### [Your assignment]
The reply should hold only the lines from the one with "Task: Select the 600 label on left axis" to the one with "Open the Computed tab in the styles panel", both ends kept, exactly as they appear below, without any pictures.

### [Entries shown]
[Start of Attachment]

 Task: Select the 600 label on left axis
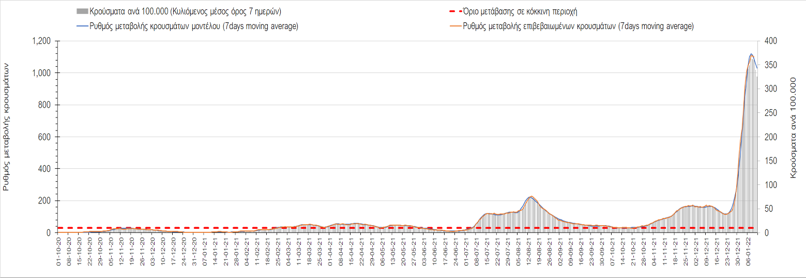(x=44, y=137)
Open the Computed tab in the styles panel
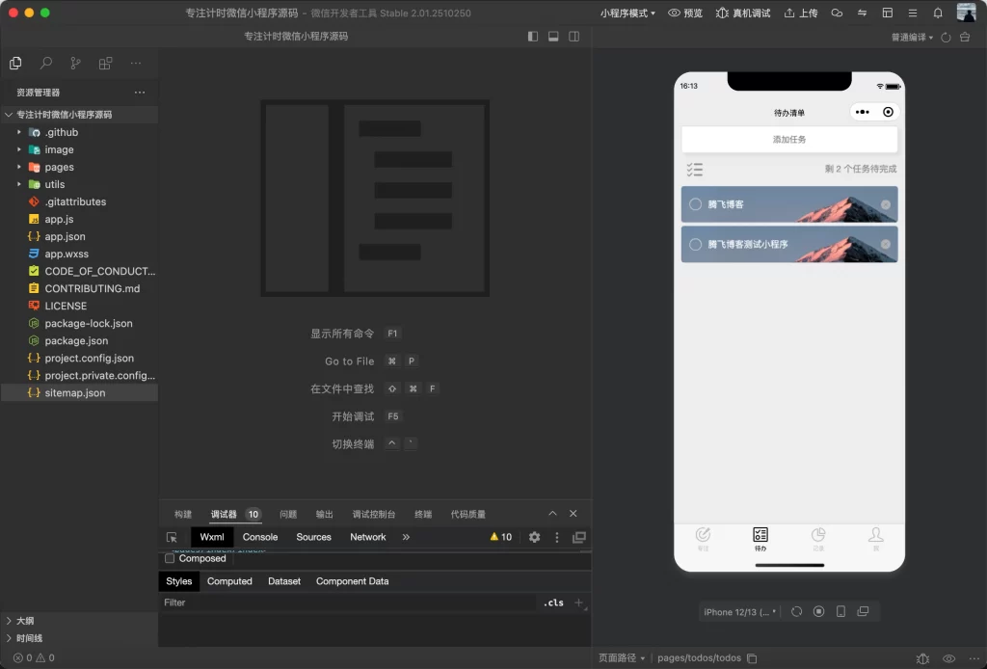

[End of Attachment]
[Start of Attachment]

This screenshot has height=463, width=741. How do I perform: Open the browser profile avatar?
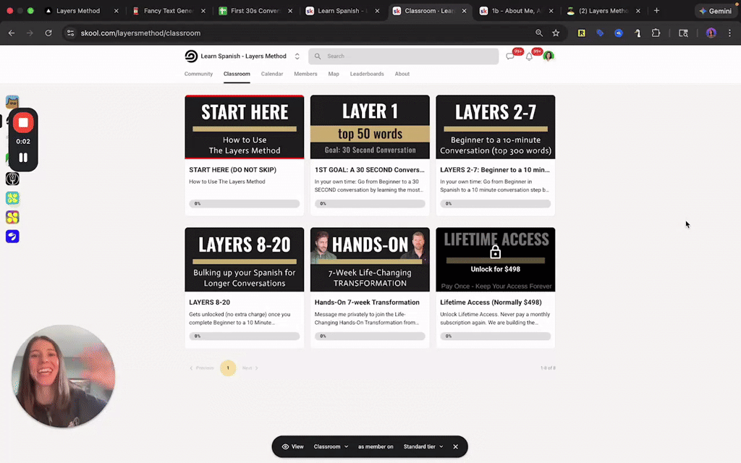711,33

[End of Attachment]

### [Response]
 Task: Select the 600 label on left axis
(x=44, y=137)
Open the Computed tab in the styles panel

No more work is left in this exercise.